** MATERIAL FOR THE TASK follows **
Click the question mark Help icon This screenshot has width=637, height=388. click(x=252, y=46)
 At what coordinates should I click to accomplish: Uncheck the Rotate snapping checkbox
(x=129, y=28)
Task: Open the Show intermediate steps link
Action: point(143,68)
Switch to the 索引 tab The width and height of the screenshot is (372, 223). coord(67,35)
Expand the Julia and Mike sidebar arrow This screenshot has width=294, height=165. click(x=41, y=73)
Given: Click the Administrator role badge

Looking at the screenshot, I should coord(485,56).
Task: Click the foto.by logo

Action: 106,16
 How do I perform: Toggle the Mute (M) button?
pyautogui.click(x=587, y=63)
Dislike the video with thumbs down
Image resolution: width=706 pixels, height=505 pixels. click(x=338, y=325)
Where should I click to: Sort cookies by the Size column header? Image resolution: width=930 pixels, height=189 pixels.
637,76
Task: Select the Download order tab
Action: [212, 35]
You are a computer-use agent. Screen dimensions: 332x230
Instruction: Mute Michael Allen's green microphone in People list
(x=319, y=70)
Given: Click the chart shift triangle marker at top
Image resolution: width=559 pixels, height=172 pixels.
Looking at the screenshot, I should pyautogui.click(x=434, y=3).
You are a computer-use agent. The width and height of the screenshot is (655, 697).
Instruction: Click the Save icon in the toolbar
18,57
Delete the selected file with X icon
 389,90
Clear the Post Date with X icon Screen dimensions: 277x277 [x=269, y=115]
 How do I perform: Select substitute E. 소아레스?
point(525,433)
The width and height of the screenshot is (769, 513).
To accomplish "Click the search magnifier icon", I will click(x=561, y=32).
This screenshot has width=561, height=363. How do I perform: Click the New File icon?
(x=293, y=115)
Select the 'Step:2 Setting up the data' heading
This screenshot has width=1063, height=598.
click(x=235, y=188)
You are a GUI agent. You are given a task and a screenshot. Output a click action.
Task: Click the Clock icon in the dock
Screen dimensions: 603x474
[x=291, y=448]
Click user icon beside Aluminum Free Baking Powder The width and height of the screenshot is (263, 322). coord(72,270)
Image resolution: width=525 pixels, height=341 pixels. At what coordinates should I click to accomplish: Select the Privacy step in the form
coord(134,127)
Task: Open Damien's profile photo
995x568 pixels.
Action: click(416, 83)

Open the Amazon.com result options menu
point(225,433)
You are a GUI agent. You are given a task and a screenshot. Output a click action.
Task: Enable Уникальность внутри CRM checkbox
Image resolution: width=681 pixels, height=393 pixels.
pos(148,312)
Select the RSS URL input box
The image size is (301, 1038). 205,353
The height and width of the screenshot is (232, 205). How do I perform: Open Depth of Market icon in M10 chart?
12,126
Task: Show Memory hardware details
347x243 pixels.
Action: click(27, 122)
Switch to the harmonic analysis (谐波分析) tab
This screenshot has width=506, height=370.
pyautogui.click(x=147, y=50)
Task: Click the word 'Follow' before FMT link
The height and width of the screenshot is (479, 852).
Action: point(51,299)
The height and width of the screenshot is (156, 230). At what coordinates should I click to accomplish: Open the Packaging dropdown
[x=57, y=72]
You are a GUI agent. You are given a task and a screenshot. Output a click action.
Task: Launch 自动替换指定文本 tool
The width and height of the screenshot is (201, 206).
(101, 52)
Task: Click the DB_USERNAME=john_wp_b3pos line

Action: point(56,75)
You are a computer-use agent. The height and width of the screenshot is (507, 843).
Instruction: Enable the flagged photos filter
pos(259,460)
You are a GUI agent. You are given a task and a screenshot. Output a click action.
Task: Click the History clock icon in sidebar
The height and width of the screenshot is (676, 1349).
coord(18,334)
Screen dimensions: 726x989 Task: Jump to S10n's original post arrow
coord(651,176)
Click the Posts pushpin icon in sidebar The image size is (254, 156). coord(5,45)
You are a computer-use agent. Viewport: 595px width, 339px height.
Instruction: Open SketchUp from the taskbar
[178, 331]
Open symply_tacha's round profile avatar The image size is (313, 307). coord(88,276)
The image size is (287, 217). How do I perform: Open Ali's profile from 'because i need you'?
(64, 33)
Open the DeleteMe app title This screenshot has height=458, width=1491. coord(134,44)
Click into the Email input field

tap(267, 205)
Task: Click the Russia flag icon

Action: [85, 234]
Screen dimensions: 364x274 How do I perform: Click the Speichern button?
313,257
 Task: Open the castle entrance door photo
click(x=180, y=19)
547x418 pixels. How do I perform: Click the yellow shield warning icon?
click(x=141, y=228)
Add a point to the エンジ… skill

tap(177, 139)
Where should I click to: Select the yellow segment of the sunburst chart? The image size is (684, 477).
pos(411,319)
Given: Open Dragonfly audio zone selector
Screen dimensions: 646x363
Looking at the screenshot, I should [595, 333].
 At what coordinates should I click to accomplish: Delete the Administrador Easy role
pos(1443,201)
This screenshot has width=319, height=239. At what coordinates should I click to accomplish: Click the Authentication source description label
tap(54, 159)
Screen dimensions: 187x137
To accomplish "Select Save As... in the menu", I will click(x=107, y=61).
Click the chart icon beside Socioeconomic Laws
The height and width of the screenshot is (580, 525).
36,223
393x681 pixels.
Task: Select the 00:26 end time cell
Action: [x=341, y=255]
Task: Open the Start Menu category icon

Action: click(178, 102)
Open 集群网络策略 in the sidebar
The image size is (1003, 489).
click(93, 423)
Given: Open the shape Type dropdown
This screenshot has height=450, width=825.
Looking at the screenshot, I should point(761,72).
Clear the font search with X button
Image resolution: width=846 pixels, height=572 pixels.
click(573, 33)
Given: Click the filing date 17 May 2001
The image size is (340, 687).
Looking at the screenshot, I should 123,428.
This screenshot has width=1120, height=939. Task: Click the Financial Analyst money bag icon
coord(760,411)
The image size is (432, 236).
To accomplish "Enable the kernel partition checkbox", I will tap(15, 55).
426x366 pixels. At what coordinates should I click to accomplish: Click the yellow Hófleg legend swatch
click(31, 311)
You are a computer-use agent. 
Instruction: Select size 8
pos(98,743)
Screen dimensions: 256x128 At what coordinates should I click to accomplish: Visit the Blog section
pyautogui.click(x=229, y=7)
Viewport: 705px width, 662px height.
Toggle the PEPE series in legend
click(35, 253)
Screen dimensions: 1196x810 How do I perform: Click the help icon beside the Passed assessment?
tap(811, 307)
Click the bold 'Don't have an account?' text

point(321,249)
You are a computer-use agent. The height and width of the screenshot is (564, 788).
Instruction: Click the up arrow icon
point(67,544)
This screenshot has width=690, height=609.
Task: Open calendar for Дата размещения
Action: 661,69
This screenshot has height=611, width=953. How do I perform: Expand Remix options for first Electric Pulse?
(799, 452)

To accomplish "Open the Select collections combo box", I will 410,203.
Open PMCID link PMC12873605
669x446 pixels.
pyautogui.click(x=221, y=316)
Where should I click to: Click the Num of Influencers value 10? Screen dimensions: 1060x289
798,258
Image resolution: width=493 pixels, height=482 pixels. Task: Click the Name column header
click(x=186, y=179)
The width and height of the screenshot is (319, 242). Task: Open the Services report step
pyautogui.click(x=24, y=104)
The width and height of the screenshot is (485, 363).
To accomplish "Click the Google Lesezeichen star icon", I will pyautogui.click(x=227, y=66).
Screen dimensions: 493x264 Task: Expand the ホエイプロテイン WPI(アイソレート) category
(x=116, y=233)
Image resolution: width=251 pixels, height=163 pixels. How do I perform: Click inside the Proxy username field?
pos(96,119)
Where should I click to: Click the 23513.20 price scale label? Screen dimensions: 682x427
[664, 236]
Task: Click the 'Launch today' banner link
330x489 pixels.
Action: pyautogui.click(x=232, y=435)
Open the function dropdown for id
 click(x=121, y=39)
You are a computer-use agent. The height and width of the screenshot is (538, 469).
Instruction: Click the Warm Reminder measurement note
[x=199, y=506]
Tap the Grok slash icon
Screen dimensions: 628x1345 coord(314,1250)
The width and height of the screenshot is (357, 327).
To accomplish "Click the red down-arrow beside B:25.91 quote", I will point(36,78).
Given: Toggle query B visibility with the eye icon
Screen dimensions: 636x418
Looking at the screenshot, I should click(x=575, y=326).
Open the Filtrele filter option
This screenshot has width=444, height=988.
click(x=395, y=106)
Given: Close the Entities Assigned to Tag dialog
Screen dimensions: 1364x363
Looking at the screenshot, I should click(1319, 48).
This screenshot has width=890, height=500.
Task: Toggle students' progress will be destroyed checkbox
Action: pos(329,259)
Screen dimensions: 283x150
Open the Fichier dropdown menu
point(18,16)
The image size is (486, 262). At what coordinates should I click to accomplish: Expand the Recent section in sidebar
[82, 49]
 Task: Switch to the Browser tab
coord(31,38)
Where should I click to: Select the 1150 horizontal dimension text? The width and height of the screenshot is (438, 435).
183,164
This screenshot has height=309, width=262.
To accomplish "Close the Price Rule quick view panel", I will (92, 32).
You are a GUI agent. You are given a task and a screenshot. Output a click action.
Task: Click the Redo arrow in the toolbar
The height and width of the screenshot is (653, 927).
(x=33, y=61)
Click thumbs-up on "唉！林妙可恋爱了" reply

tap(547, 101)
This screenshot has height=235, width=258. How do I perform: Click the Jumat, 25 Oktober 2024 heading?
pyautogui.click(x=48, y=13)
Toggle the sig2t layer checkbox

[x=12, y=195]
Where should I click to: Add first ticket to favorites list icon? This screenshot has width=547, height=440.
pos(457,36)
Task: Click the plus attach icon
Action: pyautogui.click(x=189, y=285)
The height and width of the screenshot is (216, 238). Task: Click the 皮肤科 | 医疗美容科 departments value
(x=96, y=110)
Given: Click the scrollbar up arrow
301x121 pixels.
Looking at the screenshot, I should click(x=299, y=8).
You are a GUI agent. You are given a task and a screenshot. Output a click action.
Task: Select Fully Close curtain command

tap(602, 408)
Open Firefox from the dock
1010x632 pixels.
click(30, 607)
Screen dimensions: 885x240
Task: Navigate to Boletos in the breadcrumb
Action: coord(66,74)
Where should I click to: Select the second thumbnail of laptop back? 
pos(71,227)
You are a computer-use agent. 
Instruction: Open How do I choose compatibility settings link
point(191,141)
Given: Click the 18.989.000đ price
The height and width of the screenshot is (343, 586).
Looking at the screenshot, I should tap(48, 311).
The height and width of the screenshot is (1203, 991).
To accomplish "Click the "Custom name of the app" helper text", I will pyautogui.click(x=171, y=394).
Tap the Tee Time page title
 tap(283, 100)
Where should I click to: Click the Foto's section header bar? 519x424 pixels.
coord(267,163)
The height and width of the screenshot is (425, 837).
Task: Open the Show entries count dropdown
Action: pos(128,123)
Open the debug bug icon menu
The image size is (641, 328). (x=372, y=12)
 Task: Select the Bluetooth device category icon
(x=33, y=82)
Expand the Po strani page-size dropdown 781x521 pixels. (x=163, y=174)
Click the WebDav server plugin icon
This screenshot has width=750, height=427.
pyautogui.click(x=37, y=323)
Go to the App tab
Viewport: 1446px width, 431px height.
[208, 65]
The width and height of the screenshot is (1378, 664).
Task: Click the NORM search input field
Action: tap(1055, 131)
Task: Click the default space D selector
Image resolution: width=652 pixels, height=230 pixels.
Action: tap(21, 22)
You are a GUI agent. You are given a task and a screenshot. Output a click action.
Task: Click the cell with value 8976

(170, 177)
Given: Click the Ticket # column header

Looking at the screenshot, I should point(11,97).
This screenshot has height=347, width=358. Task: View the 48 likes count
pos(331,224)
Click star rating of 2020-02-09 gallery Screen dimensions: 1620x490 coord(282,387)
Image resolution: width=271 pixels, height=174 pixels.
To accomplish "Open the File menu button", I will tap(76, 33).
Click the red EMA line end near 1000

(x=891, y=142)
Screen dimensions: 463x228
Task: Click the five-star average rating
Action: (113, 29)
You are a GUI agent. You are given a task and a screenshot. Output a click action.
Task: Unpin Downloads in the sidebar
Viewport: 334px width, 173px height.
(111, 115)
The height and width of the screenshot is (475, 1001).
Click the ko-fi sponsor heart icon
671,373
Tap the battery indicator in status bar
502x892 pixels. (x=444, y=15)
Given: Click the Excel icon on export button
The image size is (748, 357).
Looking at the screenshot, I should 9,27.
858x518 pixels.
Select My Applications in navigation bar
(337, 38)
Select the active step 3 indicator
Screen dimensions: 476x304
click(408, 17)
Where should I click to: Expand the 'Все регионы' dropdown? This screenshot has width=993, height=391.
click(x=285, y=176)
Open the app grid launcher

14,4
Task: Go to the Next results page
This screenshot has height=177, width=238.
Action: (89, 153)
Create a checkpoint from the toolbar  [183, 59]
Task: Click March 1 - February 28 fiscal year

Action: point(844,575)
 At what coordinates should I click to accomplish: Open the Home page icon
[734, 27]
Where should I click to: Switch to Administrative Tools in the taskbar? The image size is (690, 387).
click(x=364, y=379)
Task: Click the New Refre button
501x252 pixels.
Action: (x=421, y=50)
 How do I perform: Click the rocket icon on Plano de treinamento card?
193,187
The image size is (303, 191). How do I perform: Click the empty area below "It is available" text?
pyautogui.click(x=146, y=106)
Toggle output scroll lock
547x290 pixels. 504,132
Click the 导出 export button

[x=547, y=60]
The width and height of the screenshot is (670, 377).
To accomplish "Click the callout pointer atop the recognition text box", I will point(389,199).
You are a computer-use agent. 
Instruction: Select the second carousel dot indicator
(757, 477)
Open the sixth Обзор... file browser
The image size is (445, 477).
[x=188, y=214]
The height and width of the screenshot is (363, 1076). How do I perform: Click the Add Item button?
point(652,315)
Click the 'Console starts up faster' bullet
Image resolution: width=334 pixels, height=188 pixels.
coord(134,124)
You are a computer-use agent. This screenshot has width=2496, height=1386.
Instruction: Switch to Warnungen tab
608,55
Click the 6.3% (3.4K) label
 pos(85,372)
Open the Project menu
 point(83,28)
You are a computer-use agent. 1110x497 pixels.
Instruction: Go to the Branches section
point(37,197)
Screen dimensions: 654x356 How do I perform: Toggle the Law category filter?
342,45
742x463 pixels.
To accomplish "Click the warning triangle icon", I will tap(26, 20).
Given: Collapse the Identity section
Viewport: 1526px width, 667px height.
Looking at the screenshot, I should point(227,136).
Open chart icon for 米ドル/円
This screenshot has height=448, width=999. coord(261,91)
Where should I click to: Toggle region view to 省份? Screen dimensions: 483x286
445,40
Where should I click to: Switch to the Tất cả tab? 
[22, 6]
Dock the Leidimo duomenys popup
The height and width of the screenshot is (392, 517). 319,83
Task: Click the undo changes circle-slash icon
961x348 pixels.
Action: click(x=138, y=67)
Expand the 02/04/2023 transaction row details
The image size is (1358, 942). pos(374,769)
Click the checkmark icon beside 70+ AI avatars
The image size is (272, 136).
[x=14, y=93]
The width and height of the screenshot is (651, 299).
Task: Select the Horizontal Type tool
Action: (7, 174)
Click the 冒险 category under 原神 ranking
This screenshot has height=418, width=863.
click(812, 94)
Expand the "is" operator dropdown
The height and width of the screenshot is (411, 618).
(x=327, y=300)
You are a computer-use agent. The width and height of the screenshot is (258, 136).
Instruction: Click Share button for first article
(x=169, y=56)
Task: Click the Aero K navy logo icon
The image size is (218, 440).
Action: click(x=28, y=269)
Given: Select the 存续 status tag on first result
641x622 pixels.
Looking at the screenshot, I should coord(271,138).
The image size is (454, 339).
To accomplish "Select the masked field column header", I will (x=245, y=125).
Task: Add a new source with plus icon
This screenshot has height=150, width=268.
** End of MATERIAL FOR THE TASK **
**WORK REQUEST**
Using the entries above, output exactly the lines between the line holding "Click the chart icon" and the line holding "Given: Open the shape Type dropdown", end lines included, and nothing more.

**OUTPUT OF THE TASK**
Click the chart icon beside Socioeconomic Laws
The height and width of the screenshot is (580, 525).
36,223
393x681 pixels.
Task: Select the 00:26 end time cell
Action: [x=341, y=255]
Task: Open the Start Menu category icon

Action: click(178, 102)
Open 集群网络策略 in the sidebar
The image size is (1003, 489).
click(93, 423)
Given: Open the shape Type dropdown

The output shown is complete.